On CD No 1, Dr Weekes discusses the PANIC State and explains how to overcome these debilitating and distressing symptoms.

CD No 2 deals with some unsettling experiences that may occur with nervous illness. Symptoms, such as indecisiveness, suggestibility, vulnerability, loss of confidence, feeling of unreality, depression and obsession are explained and conquered here. Dr Weekes concludes the consultation with her practical method for surviving any occasional setbacks that may occur during recovery.
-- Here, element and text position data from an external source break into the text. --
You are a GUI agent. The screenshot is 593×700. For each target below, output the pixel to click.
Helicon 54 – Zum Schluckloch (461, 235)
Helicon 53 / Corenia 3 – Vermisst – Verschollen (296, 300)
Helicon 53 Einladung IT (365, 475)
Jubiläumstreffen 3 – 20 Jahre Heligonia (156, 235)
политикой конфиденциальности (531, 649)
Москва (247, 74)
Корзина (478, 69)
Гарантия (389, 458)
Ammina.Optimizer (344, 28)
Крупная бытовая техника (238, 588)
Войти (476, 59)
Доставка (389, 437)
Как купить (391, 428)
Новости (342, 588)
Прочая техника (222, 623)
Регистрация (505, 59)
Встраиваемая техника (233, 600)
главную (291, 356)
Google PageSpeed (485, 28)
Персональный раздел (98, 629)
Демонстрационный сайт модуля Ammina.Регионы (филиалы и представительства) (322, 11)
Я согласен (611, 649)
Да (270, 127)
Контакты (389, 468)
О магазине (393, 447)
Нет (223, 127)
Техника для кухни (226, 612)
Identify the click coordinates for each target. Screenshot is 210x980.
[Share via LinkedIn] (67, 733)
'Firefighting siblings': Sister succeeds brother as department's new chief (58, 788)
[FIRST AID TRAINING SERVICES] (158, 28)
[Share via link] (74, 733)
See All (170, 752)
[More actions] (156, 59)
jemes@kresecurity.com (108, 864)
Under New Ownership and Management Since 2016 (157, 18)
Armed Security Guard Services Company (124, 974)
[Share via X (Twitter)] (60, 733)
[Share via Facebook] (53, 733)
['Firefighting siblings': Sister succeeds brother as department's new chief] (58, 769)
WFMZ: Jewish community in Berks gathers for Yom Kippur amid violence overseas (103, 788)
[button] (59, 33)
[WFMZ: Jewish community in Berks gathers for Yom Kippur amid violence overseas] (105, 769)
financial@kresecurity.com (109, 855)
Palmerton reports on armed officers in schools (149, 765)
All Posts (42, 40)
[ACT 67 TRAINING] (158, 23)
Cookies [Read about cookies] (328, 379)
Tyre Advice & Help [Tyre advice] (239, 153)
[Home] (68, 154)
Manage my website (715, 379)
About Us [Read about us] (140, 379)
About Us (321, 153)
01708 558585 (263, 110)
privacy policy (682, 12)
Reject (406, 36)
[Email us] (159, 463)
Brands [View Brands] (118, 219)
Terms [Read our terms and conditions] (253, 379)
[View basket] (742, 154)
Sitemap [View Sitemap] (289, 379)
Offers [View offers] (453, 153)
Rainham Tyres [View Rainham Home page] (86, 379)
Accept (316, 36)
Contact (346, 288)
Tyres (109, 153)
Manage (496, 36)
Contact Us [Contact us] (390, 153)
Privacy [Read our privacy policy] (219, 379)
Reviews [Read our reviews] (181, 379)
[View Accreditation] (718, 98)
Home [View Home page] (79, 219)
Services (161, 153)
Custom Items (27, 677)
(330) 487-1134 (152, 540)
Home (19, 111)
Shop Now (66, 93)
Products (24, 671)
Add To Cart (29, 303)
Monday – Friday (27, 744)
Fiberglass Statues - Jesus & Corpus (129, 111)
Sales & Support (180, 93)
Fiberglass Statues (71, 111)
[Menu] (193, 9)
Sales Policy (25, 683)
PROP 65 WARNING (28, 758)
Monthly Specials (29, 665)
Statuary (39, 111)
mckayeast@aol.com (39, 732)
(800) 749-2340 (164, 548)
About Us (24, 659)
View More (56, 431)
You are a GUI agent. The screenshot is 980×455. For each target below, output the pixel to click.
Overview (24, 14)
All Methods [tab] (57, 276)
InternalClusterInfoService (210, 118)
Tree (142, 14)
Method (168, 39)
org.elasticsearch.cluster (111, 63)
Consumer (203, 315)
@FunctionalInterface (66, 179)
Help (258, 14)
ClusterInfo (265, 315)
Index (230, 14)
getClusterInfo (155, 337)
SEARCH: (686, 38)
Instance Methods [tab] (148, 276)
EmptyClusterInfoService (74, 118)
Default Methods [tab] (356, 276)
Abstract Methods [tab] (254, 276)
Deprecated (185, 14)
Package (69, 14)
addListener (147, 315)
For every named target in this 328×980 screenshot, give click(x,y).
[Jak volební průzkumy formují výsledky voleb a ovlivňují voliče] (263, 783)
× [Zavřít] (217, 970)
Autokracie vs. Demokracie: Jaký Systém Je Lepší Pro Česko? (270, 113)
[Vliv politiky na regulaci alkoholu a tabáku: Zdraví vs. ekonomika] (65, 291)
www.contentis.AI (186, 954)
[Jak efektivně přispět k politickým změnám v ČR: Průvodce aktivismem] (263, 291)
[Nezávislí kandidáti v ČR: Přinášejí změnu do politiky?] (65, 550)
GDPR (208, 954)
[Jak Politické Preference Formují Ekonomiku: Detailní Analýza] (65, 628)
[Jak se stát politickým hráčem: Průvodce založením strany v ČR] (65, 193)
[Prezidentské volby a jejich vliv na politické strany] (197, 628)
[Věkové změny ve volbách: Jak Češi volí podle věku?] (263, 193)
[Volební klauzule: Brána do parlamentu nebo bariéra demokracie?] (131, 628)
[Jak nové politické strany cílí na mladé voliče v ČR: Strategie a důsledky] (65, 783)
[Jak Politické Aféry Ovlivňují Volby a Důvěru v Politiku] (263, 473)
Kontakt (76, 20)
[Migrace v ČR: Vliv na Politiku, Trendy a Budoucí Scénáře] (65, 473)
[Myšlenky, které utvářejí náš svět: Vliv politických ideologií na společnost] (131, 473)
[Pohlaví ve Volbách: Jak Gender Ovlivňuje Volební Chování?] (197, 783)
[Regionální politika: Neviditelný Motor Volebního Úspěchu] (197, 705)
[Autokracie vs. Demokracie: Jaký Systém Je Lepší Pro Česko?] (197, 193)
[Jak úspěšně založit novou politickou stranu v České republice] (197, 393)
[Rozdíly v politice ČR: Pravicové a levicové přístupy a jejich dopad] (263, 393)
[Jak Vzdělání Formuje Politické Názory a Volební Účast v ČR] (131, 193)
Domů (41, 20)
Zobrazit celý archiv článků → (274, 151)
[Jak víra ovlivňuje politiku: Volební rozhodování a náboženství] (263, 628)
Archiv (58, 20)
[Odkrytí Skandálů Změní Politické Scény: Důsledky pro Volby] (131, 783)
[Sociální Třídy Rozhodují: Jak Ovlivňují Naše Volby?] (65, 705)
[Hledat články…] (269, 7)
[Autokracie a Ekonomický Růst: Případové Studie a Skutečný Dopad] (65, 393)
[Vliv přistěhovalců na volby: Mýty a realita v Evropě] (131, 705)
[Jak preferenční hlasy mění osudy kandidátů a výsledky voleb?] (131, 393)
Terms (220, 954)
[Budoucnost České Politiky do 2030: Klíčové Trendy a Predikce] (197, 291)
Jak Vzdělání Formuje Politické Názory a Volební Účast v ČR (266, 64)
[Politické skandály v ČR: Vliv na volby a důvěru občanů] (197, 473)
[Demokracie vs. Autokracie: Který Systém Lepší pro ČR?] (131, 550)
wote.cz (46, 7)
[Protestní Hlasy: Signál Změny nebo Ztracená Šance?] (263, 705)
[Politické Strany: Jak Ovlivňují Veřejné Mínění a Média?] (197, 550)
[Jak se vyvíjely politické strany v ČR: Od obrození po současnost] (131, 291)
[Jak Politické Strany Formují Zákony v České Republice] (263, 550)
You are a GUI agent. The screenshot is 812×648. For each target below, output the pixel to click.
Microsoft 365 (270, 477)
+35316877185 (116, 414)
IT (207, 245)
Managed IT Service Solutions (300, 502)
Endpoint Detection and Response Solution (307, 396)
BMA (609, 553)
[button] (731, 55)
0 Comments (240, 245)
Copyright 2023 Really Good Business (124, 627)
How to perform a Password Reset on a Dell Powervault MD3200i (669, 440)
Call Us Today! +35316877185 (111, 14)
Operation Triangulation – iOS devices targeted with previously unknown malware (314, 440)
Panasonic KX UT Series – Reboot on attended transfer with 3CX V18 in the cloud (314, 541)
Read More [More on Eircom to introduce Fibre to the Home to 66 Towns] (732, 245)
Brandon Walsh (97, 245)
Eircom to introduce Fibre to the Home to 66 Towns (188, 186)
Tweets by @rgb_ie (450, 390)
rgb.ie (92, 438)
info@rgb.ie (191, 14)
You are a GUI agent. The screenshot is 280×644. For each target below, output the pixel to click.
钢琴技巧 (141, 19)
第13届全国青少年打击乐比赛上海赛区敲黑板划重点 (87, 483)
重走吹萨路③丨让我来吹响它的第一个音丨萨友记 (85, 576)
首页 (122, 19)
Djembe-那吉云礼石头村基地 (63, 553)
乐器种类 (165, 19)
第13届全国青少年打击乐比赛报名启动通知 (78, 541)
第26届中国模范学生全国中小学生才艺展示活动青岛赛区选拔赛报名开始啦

http://rapidshare.com/files/29866745/cl ... side_1.mp3
http://rapidshare.com/files/29872740/cl ... side_2.mp3

Let me know if there are any problems with downloading the files


----------



## Pablo (Sep 1, 2005)

*Peter Levine - Healing Trauma - Restoring the Wisdom of the Body - 6 CD audio learning course*










Description

How to Heal Trauma through Your Body

Are you experiencing physical or emotional symptoms that no one is able to explain? If so, you may be suffering a traumatic reaction to a past event, teaches Dr. Peter A. Levine. Medical researchers have known for decades that survivors of accidents, disaster, and childhood trauma often endure life-long symptoms ranging from anxiety and depression to unexplained physical pain and harmful ''acting out'' behaviors reflecting these painful events. As a young stress researcher at the University of California at Berkeley, Levine found that all animals, including humans, are born with a natural ability to rebound from these distressing situations. On Healing Trauma, this respected therapist and teacher brings you face to face with his effective new treatment - not a ''talking'' cure, but a deep physiological process for releasing your past traumas and instilling a harmonious awareness of your body.

Biological Clues from the Wild

''When we are confronted with a life-threatening situation,'' begins Dr. Levine, ''our bodies respond with an enormous surge of metabolic energy - the 'fight, flight, or freeze response.''' But animals in the wild undergo a second process following such an event: a dramatic physical discharge of excess energy that releases them completely from the symptoms of post-traumatic stress. Shamanic healing rituals bear a striking resemblance to this phenomenon, but Western medicine has yet to take advantage of this forgotten biological mechanism.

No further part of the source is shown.